§ **DESCRIPTION OF THE TASK**: When you reach the line containing "Given: Click the" in the entries below, start writing out each line exactly, and stop after the line containing "The height and".

§ **INFORMATION GIVEN**:

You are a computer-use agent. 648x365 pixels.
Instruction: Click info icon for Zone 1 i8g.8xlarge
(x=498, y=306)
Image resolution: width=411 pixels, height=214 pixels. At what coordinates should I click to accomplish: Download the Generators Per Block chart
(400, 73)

==

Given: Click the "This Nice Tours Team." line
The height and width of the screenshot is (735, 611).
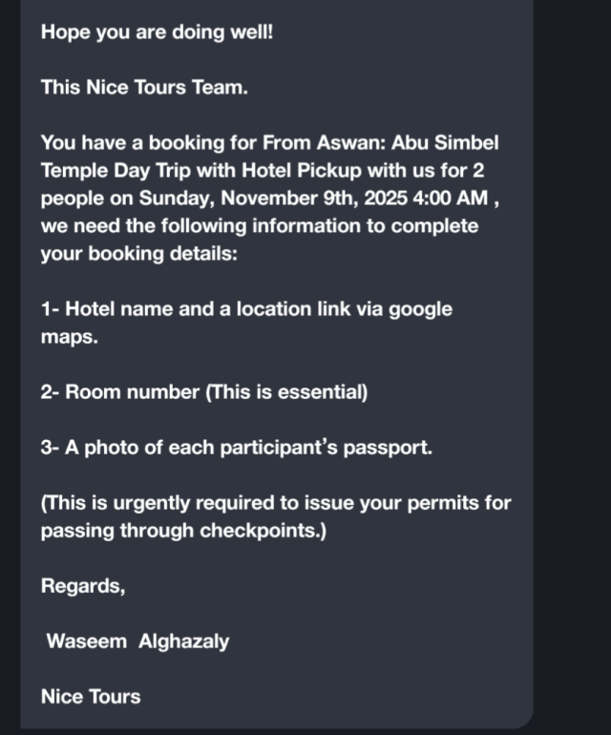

§ **ANSWER AREA**:
Given: Click the "This Nice Tours Team." line
The height and width of the screenshot is (735, 611).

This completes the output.